Records excerpted from a collection:
╔══
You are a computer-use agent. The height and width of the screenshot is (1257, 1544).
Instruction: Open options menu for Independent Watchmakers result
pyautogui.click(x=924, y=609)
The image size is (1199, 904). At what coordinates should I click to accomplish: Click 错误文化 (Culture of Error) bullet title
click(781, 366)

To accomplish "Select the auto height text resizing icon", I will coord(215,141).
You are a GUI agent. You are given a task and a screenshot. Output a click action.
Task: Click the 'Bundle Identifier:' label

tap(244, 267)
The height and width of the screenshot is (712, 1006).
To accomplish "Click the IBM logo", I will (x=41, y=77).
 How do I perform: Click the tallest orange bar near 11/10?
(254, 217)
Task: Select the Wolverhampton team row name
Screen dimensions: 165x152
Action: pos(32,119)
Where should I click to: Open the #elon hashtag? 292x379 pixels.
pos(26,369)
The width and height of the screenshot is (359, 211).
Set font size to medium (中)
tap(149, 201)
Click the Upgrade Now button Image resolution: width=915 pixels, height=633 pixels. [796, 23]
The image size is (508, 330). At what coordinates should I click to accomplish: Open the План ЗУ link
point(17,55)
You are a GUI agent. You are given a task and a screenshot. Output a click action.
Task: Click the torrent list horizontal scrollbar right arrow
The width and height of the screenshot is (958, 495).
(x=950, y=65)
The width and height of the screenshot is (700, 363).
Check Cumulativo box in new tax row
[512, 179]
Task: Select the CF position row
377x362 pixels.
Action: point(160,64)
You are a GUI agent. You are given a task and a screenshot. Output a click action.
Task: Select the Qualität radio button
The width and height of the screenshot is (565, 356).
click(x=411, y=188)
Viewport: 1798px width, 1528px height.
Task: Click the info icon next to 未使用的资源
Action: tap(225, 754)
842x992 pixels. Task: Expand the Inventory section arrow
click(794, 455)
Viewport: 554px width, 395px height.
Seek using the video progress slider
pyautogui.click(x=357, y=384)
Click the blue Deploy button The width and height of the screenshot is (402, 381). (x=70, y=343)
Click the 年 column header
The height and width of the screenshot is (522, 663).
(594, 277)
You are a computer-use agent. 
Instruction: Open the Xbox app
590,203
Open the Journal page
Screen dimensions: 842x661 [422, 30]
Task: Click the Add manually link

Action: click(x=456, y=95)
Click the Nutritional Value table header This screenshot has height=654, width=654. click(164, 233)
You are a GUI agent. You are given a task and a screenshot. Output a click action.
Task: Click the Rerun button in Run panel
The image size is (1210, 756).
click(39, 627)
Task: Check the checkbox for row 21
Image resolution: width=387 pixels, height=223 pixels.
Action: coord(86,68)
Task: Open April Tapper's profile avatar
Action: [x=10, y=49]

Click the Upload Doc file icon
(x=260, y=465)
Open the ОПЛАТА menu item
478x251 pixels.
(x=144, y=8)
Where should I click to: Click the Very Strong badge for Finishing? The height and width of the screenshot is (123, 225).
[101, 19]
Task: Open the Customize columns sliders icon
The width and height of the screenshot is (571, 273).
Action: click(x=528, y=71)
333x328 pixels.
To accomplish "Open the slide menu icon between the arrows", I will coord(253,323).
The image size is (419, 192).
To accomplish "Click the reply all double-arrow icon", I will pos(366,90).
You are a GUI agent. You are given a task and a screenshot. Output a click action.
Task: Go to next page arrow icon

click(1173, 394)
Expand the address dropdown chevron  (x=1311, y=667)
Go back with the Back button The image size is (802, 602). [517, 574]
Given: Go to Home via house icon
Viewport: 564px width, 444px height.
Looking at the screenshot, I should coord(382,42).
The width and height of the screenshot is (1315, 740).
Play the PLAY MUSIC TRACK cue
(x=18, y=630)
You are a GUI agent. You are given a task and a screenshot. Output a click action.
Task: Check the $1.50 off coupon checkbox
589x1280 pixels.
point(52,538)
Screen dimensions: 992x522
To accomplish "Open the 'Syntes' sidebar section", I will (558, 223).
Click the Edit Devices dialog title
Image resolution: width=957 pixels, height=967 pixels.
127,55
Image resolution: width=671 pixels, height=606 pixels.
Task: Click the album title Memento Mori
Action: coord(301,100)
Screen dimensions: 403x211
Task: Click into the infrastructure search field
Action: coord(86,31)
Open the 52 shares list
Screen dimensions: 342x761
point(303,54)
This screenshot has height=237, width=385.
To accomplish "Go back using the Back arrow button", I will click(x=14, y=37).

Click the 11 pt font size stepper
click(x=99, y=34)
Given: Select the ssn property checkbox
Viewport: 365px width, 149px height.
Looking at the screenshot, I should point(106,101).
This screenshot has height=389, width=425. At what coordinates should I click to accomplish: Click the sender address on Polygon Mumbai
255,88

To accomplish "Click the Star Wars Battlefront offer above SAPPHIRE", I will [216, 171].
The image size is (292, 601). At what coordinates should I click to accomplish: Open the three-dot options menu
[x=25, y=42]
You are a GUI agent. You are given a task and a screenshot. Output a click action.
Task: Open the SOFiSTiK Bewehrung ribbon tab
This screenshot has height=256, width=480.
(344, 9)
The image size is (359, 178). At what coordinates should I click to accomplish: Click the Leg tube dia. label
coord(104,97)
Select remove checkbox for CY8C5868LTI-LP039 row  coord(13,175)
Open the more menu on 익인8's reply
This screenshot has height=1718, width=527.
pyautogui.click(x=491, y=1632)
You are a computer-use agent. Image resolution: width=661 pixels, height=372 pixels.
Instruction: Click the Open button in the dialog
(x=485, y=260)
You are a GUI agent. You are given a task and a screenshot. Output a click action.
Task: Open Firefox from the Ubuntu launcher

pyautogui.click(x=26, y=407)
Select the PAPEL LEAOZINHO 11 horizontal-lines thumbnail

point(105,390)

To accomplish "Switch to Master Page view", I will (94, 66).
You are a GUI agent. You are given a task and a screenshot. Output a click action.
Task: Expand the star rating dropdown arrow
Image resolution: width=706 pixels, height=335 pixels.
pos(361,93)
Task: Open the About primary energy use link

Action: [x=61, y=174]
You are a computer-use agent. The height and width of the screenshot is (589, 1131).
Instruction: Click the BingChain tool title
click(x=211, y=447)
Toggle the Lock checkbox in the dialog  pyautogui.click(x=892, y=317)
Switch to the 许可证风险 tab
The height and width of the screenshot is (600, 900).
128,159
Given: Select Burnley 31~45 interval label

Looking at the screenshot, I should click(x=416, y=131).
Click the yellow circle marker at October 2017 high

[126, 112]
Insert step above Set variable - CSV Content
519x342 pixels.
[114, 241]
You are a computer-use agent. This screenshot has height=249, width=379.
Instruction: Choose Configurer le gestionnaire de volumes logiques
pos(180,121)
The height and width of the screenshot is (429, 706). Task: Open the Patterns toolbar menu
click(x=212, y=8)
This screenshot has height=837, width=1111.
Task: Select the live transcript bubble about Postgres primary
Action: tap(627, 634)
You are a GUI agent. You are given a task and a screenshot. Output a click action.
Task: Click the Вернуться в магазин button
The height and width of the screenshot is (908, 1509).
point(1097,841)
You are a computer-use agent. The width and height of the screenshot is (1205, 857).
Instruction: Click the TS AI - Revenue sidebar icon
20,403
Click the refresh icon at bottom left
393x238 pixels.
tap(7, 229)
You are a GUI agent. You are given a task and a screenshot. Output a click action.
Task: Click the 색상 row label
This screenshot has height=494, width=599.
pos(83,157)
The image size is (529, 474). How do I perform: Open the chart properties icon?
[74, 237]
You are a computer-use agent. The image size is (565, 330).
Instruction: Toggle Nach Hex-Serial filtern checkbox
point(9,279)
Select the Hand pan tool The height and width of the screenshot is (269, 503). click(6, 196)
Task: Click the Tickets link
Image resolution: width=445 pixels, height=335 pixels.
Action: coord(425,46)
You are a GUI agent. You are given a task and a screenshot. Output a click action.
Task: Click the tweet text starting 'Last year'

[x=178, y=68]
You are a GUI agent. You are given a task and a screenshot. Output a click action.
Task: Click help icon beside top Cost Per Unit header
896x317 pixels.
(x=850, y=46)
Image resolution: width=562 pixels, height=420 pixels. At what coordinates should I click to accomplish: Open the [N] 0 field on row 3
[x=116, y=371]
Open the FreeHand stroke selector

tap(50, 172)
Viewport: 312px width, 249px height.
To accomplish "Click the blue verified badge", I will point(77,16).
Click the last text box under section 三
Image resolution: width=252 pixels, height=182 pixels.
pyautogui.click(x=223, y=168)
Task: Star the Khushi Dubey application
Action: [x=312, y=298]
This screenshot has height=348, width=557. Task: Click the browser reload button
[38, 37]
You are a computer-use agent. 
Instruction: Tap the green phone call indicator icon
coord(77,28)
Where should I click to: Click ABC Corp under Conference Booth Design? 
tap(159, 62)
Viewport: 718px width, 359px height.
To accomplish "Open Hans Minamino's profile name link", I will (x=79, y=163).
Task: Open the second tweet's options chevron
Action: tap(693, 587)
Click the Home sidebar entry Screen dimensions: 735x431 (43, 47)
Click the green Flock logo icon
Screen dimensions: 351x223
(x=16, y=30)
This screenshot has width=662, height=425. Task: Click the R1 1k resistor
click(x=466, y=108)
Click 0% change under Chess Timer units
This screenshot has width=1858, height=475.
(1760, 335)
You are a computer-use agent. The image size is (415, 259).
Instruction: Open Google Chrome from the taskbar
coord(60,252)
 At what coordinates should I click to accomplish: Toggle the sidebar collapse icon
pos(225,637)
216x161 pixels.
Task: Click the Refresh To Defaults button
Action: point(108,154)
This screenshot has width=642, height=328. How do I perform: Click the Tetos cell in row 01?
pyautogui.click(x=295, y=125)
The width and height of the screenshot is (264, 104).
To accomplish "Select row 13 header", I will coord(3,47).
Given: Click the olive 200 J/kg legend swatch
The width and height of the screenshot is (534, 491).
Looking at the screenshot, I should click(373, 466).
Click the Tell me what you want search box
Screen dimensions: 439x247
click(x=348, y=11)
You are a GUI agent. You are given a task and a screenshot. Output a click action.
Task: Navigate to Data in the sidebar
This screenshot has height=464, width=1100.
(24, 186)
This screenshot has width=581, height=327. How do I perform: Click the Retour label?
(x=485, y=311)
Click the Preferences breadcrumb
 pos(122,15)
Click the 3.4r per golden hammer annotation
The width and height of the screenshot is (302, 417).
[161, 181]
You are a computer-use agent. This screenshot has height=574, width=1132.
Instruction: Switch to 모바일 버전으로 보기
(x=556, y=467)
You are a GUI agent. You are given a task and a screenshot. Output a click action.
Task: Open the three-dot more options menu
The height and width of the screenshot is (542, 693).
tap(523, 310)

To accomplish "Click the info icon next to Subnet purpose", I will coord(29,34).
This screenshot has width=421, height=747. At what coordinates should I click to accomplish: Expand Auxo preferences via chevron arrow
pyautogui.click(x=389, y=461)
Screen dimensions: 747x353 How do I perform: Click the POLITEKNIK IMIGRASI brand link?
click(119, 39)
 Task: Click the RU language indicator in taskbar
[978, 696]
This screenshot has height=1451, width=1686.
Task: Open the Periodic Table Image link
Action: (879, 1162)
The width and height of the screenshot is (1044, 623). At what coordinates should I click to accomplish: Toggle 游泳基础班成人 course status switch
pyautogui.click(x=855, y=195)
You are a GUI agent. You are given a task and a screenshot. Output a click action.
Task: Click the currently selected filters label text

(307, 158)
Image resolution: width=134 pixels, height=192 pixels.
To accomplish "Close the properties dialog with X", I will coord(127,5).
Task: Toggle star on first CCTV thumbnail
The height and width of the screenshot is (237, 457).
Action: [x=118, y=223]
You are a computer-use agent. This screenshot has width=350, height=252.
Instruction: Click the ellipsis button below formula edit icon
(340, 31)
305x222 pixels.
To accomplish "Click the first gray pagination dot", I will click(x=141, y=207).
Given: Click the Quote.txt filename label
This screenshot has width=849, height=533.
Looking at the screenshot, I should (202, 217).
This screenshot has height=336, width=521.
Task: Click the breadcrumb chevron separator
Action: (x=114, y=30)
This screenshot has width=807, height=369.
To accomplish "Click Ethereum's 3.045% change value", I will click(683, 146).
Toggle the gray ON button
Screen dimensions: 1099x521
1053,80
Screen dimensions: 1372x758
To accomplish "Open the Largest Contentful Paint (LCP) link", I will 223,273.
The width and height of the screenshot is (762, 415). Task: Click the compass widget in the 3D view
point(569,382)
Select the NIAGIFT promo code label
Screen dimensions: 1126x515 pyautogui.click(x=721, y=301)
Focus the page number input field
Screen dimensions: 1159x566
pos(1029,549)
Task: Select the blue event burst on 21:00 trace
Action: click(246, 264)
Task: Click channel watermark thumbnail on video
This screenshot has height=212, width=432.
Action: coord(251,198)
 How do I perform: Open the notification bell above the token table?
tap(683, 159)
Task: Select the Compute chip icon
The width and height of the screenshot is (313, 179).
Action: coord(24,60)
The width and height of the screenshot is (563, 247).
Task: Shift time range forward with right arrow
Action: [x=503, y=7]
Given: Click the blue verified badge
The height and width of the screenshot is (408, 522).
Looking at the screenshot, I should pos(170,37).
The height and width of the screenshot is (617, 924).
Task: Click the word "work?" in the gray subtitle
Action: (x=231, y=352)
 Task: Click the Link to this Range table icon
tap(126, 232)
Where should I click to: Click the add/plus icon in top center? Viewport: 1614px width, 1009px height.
╚══
• _Instructions to follow_: Examine each line of the records above and tally those with the string "reply". State the total alone.

• _Answer space_: 2